» Collected data entries:
# # #

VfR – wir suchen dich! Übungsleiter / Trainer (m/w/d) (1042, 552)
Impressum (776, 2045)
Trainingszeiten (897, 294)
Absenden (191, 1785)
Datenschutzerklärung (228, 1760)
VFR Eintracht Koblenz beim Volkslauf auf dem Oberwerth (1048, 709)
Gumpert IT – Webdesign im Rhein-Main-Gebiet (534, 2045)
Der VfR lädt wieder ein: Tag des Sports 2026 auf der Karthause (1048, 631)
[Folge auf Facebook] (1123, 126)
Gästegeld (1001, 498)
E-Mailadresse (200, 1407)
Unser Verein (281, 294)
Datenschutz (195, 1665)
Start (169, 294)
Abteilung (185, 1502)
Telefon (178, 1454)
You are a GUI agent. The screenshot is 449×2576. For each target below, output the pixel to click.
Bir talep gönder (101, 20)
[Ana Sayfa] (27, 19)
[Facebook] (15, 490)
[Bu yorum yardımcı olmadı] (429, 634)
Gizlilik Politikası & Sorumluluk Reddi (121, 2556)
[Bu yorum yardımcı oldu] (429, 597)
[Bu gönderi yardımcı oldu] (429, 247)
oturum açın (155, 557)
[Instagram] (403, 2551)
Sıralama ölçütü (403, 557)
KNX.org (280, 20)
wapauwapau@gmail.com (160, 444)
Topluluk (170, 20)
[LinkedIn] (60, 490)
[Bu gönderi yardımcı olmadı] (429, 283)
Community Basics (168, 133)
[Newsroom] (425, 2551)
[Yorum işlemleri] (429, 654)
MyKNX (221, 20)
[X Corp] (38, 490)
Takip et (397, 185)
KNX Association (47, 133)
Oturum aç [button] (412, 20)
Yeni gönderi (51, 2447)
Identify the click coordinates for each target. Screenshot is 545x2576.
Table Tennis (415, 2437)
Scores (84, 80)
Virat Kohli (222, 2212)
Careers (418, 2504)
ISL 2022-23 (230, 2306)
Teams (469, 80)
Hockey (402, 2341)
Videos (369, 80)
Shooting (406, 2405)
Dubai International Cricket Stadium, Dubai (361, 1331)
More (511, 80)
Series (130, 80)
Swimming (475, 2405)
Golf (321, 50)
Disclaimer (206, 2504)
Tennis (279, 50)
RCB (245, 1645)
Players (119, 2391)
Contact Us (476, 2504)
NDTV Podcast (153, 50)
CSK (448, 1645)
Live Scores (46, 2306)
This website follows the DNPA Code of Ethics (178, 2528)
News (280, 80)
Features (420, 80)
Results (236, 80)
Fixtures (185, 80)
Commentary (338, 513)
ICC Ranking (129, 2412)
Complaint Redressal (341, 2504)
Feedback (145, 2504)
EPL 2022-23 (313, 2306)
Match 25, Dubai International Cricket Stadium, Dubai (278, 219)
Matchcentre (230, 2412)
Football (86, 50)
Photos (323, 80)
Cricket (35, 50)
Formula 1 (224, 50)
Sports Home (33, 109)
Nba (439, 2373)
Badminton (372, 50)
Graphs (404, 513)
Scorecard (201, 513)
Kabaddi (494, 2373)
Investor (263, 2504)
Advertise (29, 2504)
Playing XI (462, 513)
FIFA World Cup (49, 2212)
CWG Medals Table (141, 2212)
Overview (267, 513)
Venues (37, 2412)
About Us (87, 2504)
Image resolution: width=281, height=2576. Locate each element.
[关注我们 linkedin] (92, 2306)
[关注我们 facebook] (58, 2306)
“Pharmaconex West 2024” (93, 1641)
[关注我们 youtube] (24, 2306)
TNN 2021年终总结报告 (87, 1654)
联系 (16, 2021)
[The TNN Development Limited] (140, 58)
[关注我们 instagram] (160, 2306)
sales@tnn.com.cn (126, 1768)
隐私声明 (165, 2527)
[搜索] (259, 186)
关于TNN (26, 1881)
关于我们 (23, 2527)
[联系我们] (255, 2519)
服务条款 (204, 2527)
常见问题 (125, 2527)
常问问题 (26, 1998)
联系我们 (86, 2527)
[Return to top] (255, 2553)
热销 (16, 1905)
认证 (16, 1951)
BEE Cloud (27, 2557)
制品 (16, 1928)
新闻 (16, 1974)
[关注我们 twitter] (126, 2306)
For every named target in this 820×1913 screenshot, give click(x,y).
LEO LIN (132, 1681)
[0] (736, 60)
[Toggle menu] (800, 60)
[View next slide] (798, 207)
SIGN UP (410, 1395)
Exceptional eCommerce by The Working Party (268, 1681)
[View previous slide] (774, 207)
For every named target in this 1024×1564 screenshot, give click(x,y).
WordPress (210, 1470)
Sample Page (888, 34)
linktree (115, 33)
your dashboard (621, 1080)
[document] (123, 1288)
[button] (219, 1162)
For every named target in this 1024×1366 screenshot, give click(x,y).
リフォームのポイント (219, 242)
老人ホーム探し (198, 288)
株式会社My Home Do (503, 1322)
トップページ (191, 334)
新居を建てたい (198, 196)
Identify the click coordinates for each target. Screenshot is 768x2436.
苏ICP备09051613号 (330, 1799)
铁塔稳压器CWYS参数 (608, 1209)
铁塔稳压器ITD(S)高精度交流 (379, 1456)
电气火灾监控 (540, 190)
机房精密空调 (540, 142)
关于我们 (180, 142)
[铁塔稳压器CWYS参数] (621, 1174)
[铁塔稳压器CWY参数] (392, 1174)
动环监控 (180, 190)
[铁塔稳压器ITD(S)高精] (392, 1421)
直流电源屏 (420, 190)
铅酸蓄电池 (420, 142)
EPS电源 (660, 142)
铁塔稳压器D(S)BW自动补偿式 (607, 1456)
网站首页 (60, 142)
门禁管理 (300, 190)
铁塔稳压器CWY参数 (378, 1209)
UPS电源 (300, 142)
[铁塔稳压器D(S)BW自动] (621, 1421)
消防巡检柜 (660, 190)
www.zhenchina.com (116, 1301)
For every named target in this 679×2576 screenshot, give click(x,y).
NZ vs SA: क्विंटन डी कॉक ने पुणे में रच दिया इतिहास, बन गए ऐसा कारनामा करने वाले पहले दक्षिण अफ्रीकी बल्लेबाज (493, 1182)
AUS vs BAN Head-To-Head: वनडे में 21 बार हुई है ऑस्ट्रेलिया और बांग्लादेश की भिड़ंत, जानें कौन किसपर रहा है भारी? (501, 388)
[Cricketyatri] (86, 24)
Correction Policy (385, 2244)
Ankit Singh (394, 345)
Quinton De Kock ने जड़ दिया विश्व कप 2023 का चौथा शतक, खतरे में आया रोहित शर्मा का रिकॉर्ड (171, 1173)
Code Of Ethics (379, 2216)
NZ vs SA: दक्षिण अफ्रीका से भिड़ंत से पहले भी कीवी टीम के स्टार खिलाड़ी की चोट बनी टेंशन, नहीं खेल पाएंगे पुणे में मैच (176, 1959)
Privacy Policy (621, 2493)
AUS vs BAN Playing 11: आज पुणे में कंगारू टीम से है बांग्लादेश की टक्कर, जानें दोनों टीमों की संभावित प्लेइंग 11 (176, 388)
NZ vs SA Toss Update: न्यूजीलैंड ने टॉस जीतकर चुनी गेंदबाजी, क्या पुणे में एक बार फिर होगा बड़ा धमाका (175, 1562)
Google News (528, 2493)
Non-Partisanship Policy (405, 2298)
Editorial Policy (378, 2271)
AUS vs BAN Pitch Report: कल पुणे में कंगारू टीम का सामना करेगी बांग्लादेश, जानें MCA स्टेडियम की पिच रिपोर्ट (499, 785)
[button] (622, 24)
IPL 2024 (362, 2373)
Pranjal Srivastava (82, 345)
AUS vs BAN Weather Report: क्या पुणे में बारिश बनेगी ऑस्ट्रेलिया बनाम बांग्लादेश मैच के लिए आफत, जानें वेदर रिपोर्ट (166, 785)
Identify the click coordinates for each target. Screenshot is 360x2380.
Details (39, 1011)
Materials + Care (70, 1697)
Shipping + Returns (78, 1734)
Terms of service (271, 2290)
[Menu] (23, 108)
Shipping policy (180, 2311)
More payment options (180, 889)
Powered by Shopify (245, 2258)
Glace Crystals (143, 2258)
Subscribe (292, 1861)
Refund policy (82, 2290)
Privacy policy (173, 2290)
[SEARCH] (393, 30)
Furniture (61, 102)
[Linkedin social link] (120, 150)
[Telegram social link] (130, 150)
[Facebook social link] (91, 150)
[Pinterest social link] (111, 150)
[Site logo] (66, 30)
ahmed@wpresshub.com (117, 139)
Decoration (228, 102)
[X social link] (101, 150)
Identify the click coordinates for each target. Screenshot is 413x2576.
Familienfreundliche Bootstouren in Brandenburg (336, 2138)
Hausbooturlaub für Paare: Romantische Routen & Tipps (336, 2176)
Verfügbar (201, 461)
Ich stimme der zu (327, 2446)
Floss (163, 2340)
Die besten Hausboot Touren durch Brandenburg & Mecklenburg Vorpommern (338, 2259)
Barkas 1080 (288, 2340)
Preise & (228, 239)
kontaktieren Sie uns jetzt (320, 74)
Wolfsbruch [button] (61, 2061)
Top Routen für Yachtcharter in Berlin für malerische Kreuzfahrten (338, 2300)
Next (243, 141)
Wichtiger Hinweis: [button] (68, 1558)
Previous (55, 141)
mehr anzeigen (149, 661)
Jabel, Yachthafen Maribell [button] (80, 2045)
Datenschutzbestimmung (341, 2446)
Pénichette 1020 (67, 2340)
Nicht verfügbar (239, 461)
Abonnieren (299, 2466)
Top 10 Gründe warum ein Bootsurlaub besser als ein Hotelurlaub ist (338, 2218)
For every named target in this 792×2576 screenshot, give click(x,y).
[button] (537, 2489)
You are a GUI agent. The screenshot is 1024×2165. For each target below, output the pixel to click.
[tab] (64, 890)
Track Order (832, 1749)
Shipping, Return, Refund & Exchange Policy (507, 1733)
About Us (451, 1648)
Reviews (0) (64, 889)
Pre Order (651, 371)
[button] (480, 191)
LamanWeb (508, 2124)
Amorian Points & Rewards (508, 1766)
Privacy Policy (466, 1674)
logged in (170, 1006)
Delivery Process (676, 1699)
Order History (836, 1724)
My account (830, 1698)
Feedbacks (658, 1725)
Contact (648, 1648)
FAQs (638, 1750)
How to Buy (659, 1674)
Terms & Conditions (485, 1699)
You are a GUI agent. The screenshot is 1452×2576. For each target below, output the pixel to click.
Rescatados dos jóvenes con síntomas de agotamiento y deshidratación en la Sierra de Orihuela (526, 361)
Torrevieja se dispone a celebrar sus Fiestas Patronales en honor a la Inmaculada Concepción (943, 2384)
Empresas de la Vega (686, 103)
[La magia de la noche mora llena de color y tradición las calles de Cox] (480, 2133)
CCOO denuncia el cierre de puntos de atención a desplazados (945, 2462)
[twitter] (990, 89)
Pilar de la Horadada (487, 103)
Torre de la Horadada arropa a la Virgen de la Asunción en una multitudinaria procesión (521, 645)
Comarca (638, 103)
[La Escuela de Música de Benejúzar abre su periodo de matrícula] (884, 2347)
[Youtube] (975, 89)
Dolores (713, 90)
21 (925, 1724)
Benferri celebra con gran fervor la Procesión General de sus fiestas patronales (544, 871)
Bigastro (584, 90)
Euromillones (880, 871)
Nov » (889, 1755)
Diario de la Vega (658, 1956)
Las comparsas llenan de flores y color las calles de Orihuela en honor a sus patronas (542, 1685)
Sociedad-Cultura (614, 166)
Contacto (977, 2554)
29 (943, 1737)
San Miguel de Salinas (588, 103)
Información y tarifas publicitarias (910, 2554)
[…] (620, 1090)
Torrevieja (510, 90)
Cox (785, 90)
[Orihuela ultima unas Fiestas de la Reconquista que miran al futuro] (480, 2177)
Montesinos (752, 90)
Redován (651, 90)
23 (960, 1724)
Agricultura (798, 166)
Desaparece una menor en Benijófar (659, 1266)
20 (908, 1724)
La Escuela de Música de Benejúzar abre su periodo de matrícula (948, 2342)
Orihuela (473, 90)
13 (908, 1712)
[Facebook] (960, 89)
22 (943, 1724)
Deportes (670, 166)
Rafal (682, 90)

# # #

The lines above, starting at the one with "[Folge auf Facebook] (1123, 126)" and ending at the one with "About Us (87, 2504)", are the only ones to return, exactly as written.

» EXERCISE SOLUTION:
[Folge auf Facebook] (1123, 126)
Gästegeld (1001, 498)
E-Mailadresse (200, 1407)
Unser Verein (281, 294)
Datenschutz (195, 1665)
Start (169, 294)
Abteilung (185, 1502)
Telefon (178, 1454)
You are a GUI agent. The screenshot is 449×2576. For each target below, output the pixel to click.
Bir talep gönder (101, 20)
[Ana Sayfa] (27, 19)
[Facebook] (15, 490)
[Bu yorum yardımcı olmadı] (429, 634)
Gizlilik Politikası & Sorumluluk Reddi (121, 2556)
[Bu yorum yardımcı oldu] (429, 597)
[Bu gönderi yardımcı oldu] (429, 247)
oturum açın (155, 557)
[Instagram] (403, 2551)
Sıralama ölçütü (403, 557)
KNX.org (280, 20)
wapauwapau@gmail.com (160, 444)
Topluluk (170, 20)
[LinkedIn] (60, 490)
[Bu gönderi yardımcı olmadı] (429, 283)
Community Basics (168, 133)
[Newsroom] (425, 2551)
[Yorum işlemleri] (429, 654)
MyKNX (221, 20)
[X Corp] (38, 490)
Takip et (397, 185)
KNX Association (47, 133)
Oturum aç [button] (412, 20)
Yeni gönderi (51, 2447)
Identify the click coordinates for each target. Screenshot is 545x2576.
Table Tennis (415, 2437)
Scores (84, 80)
Virat Kohli (222, 2212)
Careers (418, 2504)
ISL 2022-23 (230, 2306)
Teams (469, 80)
Hockey (402, 2341)
Videos (369, 80)
Shooting (406, 2405)
Dubai International Cricket Stadium, Dubai (361, 1331)
More (511, 80)
Series (130, 80)
Swimming (475, 2405)
Golf (321, 50)
Disclaimer (206, 2504)
Tennis (279, 50)
RCB (245, 1645)
Players (119, 2391)
Contact Us (476, 2504)
NDTV Podcast (153, 50)
CSK (448, 1645)
Live Scores (46, 2306)
This website follows the DNPA Code of Ethics (178, 2528)
News (280, 80)
Features (420, 80)
Results (236, 80)
Fixtures (185, 80)
Commentary (338, 513)
ICC Ranking (129, 2412)
Complaint Redressal (341, 2504)
Feedback (145, 2504)
EPL 2022-23 (313, 2306)
Match 25, Dubai International Cricket Stadium, Dubai (278, 219)
Matchcentre (230, 2412)
Football (86, 50)
Photos (323, 80)
Cricket (35, 50)
Formula 1 (224, 50)
Sports Home (33, 109)
Nba (439, 2373)
Badminton (372, 50)
Graphs (404, 513)
Scorecard (201, 513)
Kabaddi (494, 2373)
Investor (263, 2504)
Advertise (29, 2504)
Playing XI (462, 513)
FIFA World Cup (49, 2212)
CWG Medals Table (141, 2212)
Overview (267, 513)
Venues (37, 2412)
About Us (87, 2504)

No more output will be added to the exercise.